Prompt — Reproduce the data below verbatim, copying only the stretch from its first line through the line that contains "tap(37, 42)".

* * * * * * * * *

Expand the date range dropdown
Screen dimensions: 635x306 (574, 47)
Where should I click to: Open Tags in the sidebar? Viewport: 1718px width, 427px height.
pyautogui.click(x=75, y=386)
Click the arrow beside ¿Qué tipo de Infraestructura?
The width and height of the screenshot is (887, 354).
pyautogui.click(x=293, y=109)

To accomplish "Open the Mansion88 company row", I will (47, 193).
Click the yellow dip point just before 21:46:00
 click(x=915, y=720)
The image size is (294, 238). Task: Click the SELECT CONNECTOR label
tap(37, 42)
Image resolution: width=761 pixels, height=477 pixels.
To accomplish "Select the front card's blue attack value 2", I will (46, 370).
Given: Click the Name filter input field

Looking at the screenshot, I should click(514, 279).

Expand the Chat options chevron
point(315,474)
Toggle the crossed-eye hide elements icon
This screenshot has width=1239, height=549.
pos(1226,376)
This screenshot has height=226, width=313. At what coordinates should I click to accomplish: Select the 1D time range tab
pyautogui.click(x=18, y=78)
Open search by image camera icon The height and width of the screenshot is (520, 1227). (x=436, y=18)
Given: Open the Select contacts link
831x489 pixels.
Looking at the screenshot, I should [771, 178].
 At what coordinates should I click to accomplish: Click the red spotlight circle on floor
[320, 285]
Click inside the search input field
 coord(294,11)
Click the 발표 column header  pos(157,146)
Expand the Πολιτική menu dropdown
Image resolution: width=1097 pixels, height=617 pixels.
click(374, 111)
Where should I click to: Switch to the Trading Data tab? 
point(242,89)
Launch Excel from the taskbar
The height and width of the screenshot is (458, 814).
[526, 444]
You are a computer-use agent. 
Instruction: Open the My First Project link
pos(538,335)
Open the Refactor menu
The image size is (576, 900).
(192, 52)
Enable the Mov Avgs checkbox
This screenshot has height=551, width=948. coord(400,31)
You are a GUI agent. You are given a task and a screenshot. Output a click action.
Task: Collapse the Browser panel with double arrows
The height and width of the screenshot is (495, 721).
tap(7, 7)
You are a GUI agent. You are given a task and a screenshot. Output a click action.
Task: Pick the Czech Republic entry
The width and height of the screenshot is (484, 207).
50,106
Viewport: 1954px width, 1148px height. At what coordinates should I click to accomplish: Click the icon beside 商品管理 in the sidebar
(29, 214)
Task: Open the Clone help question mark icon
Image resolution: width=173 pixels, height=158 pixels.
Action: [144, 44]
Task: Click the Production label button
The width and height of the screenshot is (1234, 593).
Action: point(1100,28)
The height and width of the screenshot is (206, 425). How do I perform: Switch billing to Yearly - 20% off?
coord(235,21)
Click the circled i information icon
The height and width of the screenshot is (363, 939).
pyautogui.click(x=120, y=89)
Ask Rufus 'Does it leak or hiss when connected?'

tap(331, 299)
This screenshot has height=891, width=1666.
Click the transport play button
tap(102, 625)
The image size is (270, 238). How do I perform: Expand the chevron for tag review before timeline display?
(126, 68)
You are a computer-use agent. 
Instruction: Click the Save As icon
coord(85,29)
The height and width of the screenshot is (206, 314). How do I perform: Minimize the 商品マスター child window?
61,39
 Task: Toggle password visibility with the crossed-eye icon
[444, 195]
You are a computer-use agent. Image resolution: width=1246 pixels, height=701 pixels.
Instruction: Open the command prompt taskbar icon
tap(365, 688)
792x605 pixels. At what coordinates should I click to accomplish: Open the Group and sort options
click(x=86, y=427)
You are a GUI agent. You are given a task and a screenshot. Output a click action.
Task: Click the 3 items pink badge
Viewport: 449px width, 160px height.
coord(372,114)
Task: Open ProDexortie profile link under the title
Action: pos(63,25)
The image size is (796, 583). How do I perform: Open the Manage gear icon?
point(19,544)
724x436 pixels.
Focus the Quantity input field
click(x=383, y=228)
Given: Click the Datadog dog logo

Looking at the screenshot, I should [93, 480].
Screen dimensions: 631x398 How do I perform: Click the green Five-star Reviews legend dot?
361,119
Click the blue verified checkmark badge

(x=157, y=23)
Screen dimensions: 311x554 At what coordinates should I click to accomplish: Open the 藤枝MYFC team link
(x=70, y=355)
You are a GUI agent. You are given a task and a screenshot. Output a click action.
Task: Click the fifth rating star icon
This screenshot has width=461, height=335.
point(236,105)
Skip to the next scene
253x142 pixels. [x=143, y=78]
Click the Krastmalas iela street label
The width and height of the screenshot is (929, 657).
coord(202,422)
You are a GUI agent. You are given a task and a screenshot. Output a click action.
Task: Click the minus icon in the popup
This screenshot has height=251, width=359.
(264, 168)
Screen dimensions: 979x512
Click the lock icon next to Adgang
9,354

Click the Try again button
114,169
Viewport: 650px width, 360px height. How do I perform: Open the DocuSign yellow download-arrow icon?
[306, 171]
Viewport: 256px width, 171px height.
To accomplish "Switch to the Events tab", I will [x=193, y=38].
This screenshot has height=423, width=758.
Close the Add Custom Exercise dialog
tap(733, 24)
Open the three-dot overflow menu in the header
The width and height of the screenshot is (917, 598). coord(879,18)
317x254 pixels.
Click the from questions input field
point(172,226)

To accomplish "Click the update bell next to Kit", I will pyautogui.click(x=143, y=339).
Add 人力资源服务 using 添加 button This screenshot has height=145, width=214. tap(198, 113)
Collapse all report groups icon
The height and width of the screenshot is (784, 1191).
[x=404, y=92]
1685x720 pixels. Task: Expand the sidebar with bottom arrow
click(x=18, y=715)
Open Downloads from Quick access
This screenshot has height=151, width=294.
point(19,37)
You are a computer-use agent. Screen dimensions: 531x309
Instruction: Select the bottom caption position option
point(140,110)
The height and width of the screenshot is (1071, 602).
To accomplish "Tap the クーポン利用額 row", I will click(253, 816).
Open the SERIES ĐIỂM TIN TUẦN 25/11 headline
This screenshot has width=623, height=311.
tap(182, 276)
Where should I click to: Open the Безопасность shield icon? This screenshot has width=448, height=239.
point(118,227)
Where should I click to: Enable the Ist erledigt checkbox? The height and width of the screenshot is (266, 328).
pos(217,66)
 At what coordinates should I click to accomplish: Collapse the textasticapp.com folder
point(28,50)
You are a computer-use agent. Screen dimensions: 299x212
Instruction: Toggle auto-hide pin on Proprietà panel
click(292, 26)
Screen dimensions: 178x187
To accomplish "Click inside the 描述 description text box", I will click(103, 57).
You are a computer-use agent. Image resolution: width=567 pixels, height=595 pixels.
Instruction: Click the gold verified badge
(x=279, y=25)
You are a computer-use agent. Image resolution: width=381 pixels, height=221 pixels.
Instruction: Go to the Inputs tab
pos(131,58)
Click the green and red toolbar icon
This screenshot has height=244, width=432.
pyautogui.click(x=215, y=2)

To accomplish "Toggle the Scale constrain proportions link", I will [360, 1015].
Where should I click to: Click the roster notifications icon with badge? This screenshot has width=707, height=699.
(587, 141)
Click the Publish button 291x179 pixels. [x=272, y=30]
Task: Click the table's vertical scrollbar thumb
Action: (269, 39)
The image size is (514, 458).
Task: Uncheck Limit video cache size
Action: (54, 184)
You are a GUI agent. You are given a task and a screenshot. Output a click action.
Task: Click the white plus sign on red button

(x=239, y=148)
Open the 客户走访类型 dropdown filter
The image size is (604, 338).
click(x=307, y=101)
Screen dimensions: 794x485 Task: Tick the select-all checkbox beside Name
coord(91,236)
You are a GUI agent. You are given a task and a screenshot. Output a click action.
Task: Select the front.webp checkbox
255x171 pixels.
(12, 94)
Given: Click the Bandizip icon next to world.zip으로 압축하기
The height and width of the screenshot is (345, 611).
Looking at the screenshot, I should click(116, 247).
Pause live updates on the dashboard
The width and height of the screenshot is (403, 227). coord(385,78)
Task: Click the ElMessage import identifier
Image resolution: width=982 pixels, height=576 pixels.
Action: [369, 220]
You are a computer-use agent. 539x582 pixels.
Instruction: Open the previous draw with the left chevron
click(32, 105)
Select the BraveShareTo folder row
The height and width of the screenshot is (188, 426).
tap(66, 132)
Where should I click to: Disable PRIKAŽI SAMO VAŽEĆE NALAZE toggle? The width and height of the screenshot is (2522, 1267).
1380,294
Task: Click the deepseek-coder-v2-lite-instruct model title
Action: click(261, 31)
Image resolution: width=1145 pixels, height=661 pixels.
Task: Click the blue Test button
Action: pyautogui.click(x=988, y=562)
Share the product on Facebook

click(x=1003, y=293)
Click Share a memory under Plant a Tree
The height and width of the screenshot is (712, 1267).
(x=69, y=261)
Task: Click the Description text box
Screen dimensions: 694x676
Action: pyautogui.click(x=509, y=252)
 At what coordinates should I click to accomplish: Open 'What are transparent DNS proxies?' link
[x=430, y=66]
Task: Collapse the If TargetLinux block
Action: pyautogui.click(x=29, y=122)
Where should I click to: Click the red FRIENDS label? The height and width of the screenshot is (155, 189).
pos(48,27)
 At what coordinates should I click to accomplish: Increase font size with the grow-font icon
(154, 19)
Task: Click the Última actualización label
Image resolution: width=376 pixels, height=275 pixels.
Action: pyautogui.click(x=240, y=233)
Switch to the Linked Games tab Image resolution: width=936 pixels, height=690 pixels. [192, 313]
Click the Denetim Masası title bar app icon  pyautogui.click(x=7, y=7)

* * * * * * * * *

Exercise output —
Expand the date range dropdown
Screen dimensions: 635x306 (574, 47)
Where should I click to: Open Tags in the sidebar? Viewport: 1718px width, 427px height.
pyautogui.click(x=75, y=386)
Click the arrow beside ¿Qué tipo de Infraestructura?
The width and height of the screenshot is (887, 354).
pyautogui.click(x=293, y=109)

To accomplish "Open the Mansion88 company row", I will (47, 193).
Click the yellow dip point just before 21:46:00
 click(x=915, y=720)
The image size is (294, 238). Task: Click the SELECT CONNECTOR label
tap(37, 42)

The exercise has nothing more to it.